Four of the most popular AI chatbots routinely serve up inaccurate or misleading news content to users, according to a wide-reaching investigation.
A major study [PDF] led by the BBC on behalf of the European Broadcasting Union (EBU) found that OpenAI’s ChatGPT, Microsoft Copilot, Google Gemini, and Perplexity misrepresented news content in almost half of the cases.
An analysis of more than 3,000 responses from the AI assistants found that 45 percent of answers given contained at least one significant issue, 31 percent had serious sourcing problems, and a fifth had “major accuracy issues, including hallucinated details and outdated information.”

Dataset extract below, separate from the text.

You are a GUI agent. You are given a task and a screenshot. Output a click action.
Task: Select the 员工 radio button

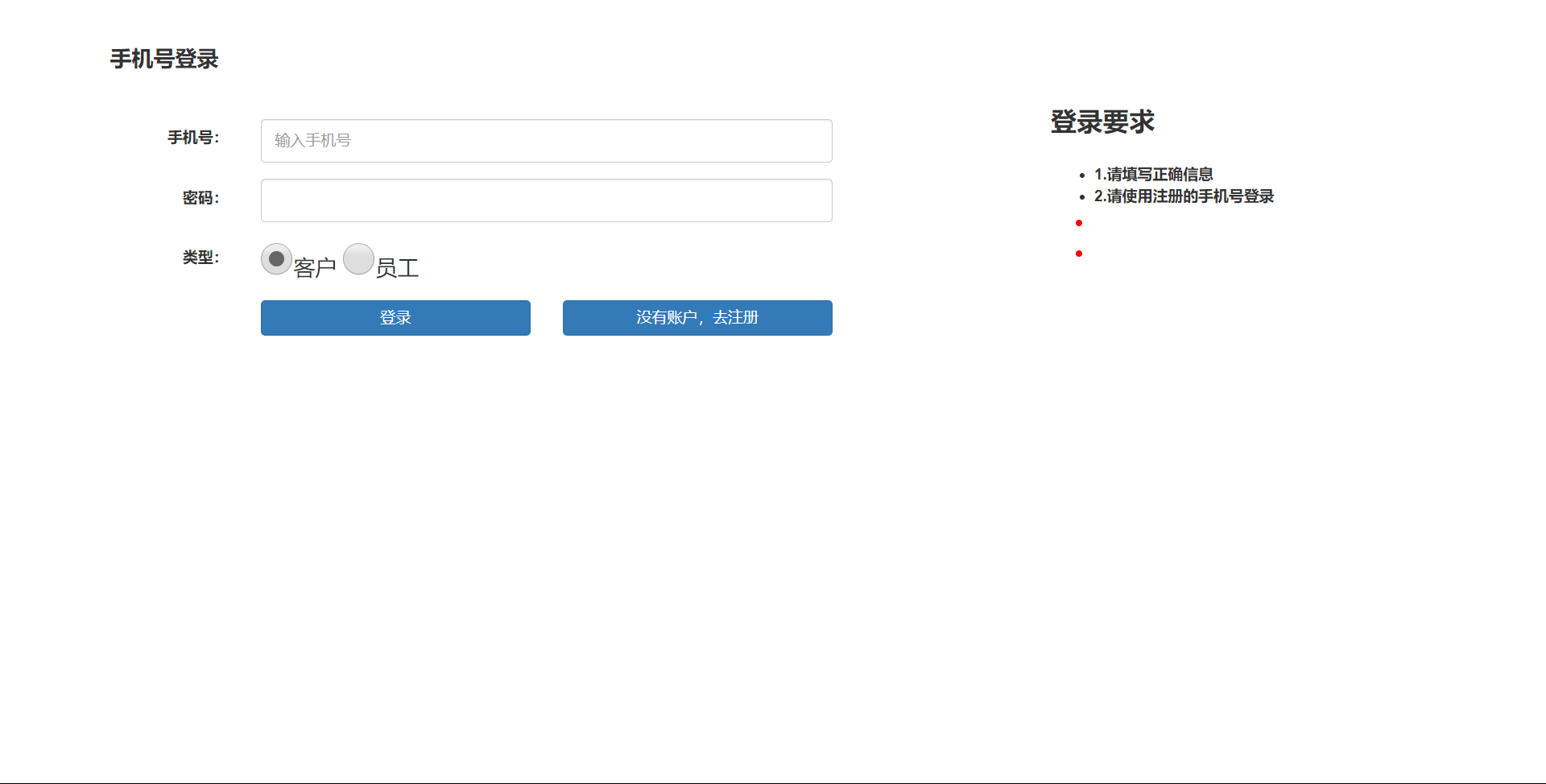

When accounting for smaller slip-ups, a whopping 81 percent of responses included a mistake of some sort.
Gemini was identified as the worst performer, with researchers identifying “significant issues” in 76 percent of responses it provided – double the error rate of the other AI bots.
The researchers blamed this on Gemini’s poor performance in sourcing information, with researchers finding significant inaccuracies in 72 percent of responses. This was three times as many as ChatGPT (24 percent), followed by Perplexity and Copilot (both 15 percent).
Errors were found in one in five responses from all AI assistants studied, including outdated information.
Examples included ChatGPT incorrectly stating that Pope Francis was still pontificating weeks after his death, and Gemini confidently asserting that NASA astronauts had never been stranded in space – despite two crew members having spent nine months stuck on the International Space Station. Google’s AI bot told researchers: “You might be confusing this with a sci-fi movie or news that discussed a potential scenario where astronauts could get into trouble.”
The study, described as the largest of its kind, involved 22 public service media organizations from 18 countries.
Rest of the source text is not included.